--- Records for this exercise Enclosed Below ---
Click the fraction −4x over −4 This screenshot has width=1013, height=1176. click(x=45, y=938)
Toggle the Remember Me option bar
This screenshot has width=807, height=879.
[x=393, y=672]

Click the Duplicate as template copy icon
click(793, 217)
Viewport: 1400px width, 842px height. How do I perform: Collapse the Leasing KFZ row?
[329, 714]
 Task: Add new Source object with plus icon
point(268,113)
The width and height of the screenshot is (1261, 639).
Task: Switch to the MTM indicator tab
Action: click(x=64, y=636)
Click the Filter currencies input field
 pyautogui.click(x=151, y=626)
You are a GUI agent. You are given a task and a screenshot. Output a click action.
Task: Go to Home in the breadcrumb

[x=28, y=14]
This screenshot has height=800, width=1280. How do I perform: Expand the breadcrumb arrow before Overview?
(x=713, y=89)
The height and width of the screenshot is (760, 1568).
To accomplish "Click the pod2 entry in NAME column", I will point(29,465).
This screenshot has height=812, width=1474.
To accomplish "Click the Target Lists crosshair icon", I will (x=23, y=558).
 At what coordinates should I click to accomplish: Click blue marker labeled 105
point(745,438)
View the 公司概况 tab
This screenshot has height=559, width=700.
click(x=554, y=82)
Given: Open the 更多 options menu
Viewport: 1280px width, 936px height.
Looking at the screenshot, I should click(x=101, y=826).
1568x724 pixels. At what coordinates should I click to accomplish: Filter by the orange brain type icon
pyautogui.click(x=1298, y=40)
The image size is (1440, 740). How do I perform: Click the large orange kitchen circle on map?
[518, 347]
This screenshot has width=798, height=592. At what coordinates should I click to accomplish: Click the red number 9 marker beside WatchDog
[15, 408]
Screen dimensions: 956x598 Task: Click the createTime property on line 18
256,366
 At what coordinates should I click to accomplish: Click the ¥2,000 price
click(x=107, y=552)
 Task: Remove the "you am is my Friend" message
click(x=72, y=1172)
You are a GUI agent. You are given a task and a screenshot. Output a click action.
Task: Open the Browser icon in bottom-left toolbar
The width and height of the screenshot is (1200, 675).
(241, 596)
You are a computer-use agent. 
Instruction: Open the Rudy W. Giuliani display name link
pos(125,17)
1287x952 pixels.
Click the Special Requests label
--- End of Enclosed Records for this exercise ---
Which of the lines above hold the word "will"? Copy each one.

__Finished exercise__.
To accomplish "Click the pod2 entry in NAME column", I will point(29,465).
To accomplish "Click the Target Lists crosshair icon", I will (x=23, y=558).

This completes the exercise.